What is Expense Report Submission Audit?
Definition
An Expense Report Submission Audit is a structured review of submitted employee expense reports to verify accuracy, policy compliance, and proper documentation before or after reimbursement. It ensures that each Expense Submission aligns with company policies, financial controls, and regulatory requirements while maintaining a clear Expense Audit Trail.
How the Audit Process Works
The audit begins once an expense report is submitted and typically follows a layered validation approach combining automated checks and manual review. The goal is to confirm legitimacy, completeness, and alignment with financial policies.
Verification of receipts, invoices, and supporting documentation
Matching expenses with approved budgets or travel policies
Review of expense categories and coding accuracy
Cross-checking against Payroll Reimbursement (Expense View) records
Recording actions within a structured Report Audit Trail
This process ensures that reimbursements are justified and recorded correctly in financial systems.
Core Components of an Effective Audit
A well-designed Expense Report Submission Audit relies on several key elements that strengthen financial control and visibility:
Policy validation: Ensures adherence to company expense policies
Documentation checks: Confirms receipts and approvals are complete
Approval hierarchy: Validates that expenses passed through the correct invoice approval workflow
Data consistency: Aligns entries with accounting classifications
Traceability: Maintains a reliable Expense Audit record for future review
Role in Financial Control and Reporting
Expense audits play a critical role in strengthening financial governance. By validating submissions, they ensure that expense data feeding into accounting systems is accurate and complete. This directly impacts:
Accuracy of accrual accounting entries
Reliability of financial statements
Transparency during Reconciliation External Audit Readiness
Confidence in expense-related reporting metrics
Without proper auditing, financial records may reflect inconsistencies that affect decision-making and compliance.
Practical Use Case in Business Operations
Consider a company processing 2,000 employee expense reports monthly. Without auditing, duplicate claims and incorrect entries could go unnoticed. By implementing an Expense Report Submission Audit:
Duplicate reimbursements are flagged and prevented
Out-of-policy claims are identified early
Expense data becomes reliable for budgeting and forecasting
This improves visibility within Shared Services Expense Management functions and ensures consistency across departments.
Key Outcomes and Benefits
Organizations that implement structured audits gain several measurable benefits:
Improved accuracy in expense reporting
Enhanced compliance with internal policies
Stronger audit readiness for External Audit Readiness (Expenses)
Better tracking of cost drivers such as Cost per Expense Report
Increased transparency in employee reimbursements
These outcomes collectively strengthen financial discipline and operational efficiency.

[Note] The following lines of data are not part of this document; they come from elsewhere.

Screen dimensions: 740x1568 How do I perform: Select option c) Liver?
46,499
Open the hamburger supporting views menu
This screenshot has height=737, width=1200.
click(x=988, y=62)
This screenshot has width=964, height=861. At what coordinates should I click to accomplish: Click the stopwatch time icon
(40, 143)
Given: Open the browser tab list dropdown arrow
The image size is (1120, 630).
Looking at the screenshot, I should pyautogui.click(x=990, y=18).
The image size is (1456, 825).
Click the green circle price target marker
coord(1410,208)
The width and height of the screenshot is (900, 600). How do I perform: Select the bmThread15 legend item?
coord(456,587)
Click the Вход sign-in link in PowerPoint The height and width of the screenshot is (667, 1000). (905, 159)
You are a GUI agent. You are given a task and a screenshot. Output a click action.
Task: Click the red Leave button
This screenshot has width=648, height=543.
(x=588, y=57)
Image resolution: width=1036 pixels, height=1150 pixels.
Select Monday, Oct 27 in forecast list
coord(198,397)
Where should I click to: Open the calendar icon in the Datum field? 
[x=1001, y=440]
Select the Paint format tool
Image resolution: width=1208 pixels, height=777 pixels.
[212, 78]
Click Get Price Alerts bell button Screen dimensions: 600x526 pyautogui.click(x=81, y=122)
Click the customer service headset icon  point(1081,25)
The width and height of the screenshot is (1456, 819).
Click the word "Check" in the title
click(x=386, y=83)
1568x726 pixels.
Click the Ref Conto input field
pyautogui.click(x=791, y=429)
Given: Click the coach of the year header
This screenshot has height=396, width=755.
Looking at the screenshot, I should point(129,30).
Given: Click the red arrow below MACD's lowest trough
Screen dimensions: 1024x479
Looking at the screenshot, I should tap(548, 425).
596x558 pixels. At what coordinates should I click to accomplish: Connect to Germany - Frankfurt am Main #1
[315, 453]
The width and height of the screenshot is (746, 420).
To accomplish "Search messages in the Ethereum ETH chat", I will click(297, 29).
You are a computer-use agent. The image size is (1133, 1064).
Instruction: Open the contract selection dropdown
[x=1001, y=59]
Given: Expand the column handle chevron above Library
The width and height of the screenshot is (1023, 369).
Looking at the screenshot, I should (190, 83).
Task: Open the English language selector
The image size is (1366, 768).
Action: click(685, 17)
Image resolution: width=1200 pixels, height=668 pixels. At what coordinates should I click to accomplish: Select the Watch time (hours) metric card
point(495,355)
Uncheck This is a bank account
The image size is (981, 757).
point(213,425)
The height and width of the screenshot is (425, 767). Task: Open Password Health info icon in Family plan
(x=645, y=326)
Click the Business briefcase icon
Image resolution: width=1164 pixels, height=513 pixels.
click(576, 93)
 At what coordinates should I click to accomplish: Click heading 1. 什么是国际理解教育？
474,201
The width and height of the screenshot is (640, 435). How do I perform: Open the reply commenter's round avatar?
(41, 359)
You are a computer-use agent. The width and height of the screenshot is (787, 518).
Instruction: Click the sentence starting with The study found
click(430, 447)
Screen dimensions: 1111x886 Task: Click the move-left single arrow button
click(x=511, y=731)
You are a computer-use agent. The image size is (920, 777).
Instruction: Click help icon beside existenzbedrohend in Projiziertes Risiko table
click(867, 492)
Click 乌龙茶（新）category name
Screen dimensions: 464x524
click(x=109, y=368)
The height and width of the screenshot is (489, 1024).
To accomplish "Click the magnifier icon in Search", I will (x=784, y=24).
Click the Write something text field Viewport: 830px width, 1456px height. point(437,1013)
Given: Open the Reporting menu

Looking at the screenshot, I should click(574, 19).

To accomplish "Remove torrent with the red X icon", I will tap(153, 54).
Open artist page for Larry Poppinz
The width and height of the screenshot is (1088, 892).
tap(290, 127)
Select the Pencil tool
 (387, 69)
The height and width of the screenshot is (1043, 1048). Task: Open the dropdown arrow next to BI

Best Practices for Effective Auditing
To maximize the value of an Expense Report Submission Audit, organizations should focus on:
Standardizing expense policies and communication
Ensuring consistent documentation requirements
Integrating audits with internal audit (budget & cost) frameworks
Maintaining real-time visibility into expense data
Regularly updating audit rules to reflect business changes
These practices help maintain consistency and improve audit effectiveness over time.
Summary
An Expense Report Submission Audit ensures that employee expenses are accurate, compliant, and properly documented before entering financial systems. By reinforcing controls, improving data reliability, and maintaining a clear audit trail, it supports stronger financial reporting, operational transparency, and audit readiness across the organization.